◆ **Given passage**:
Special to The Dallas Examiner
Homicide is one of the leading causes of death for women age 44 and younger. Over 50% of female homicides were the result of intimate partner violence – committed by a current or former husband or boyfriend, according to the Center for Disease Control.
Black women had the highest rate of dying by homicide. Approximately 3,514 Black women were killed in 2017 – 38.7% were 18-29 years old. The most common precipitating factors were an argument and jealousy, the CDC also noted.
A recent study led by researchers at The University of Texas at Dallas found that domestic violence incidents increased 12.5% during the mandated shelter-at-home period. With the high reports of domestic violence recently, resources organizations like The Family Place, one of the first family violence shelters in Texas, provides are more important than ever.
The Family Place is the largest family violence service provider in the state, with three emergency shelters providing 177 shelter beds each night. Last year, it served 11,711 individuals – and more than 620,000 individuals in the last 42 years.
To provide counseling and case management service to victims of family violence in Southern Dallas, The Family Place recently opened its new Southern Dallas Counseling Center. The agency has had an outreach office in Southern Dallas since 1997 to bring counseling and support to victims living there who have transportation and other barriers to accessing services.
“At The Family Place, we understand that victims of domestic violence need programs that are designed specifically for their cultural and community needs,” said The Family Place CEO Paige Flink. “Being able to expand our offices to meet the growing demand for help in an area, that to date, has been a social services desert makes this an exciting time.”
The new larger office space will allow case managers and counselors to see more clients and provide expanded space for support groups and community education meetings.
The expanded counseling center is also home to the organization’s new African American Domestic Violence Council. The AADVC was established to address the high rate of domestic violence homicides among African American women in Dallas County.
The Family Place celebrated the opening with a virtual dedication on June 25, which can be viewed online. The dedication included brief messages from Flink and Dallas City Council member Tennell Atkins. Theresa Little, Community Outreach Advocate at The Family Place, moderated a discussion with AADVC members Torrey Carroll, founder of TNC Psychotherapy, and Maggie Cathcart, CFO/owner of Performance Masters Career Institute. The ceremony concluded with a blessing of the building from Pastor Bryan Carter of Concord Baptist Church and closing remarks from The Family Place Board Member Delia Jasso.

◆ **Work instruction 1**:
Duplicate the part of the article on The Family Place starting with "A recent study" and going on through "important than ever.".
◆ **Work instruction 2**:
Answer these questions using the article on The Family Place:
(a) What share of female homicides resulted from intimate partner violence?
(b) How many shelter beds do The Family Place's three emergency shelters provide each night?
(c) On what date did The Family Place hold the virtual dedication for its new center?

Excerpts from a dataset
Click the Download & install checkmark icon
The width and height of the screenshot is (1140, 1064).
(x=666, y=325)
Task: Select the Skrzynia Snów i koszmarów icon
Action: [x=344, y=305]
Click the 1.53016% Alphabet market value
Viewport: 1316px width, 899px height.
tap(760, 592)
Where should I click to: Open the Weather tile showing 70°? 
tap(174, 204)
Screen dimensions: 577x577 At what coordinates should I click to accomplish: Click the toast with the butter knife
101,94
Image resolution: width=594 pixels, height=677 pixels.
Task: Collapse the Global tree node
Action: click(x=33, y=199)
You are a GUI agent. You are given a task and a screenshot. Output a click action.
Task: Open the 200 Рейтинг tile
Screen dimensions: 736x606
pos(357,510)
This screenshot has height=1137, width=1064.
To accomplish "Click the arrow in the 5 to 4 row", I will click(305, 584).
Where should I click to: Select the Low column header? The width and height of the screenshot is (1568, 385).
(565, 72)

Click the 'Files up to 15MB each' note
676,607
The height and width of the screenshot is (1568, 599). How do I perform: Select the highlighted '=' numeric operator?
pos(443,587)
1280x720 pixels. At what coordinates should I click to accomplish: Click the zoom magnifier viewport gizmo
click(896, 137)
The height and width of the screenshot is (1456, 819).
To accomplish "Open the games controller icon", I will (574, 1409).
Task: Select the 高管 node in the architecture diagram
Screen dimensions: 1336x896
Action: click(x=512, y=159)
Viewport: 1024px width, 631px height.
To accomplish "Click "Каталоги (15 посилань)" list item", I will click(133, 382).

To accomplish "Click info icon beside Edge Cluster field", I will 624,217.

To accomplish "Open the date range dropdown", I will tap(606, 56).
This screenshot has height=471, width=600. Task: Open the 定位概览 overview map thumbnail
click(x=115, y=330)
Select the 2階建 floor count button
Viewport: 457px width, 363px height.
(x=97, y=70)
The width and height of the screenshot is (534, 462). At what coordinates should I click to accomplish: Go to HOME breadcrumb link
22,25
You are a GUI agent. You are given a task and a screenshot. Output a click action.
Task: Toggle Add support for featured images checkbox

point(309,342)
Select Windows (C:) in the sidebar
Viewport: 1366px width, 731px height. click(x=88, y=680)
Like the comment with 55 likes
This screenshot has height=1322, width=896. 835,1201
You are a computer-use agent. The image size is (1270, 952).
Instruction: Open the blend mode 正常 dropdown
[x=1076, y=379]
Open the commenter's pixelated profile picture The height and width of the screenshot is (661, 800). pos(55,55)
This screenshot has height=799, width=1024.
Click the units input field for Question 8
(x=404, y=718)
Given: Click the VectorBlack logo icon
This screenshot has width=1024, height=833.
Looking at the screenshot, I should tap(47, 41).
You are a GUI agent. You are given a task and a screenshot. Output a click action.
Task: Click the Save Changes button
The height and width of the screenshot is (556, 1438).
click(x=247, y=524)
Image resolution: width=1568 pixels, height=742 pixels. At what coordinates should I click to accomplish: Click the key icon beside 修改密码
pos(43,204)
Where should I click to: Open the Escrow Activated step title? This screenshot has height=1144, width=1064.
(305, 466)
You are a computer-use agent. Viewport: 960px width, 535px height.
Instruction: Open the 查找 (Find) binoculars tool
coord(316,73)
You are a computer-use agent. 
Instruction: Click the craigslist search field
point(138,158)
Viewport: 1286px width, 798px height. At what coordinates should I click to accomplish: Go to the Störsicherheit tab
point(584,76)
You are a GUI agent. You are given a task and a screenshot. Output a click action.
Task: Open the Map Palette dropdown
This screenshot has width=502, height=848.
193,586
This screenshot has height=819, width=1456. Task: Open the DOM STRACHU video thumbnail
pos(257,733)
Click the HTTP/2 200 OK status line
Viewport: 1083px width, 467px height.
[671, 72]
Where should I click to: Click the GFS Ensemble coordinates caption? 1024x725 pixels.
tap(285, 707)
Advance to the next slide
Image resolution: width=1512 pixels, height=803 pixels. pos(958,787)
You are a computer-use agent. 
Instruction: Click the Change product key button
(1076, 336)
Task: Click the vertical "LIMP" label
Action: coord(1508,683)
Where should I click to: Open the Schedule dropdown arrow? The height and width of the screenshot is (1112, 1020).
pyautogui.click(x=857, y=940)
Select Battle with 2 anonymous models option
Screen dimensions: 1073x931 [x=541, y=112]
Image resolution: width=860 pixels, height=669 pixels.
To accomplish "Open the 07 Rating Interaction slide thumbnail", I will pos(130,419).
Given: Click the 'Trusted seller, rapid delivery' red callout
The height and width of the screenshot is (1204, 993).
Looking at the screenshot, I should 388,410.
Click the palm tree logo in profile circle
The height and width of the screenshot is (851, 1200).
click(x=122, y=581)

◆ **Response area 1**:
A recent study led by researchers at The University of Texas at Dallas found that domestic violence incidents increased 12.5% during the mandated shelter-at-home period. With the high reports of domestic violence recently, resources organizations like The Family Place, one of the first family violence shelters in Texas, provides are more important than ever.

◆ **Response area 2**:
(a) Over 50%
(b) 177
(c) June 25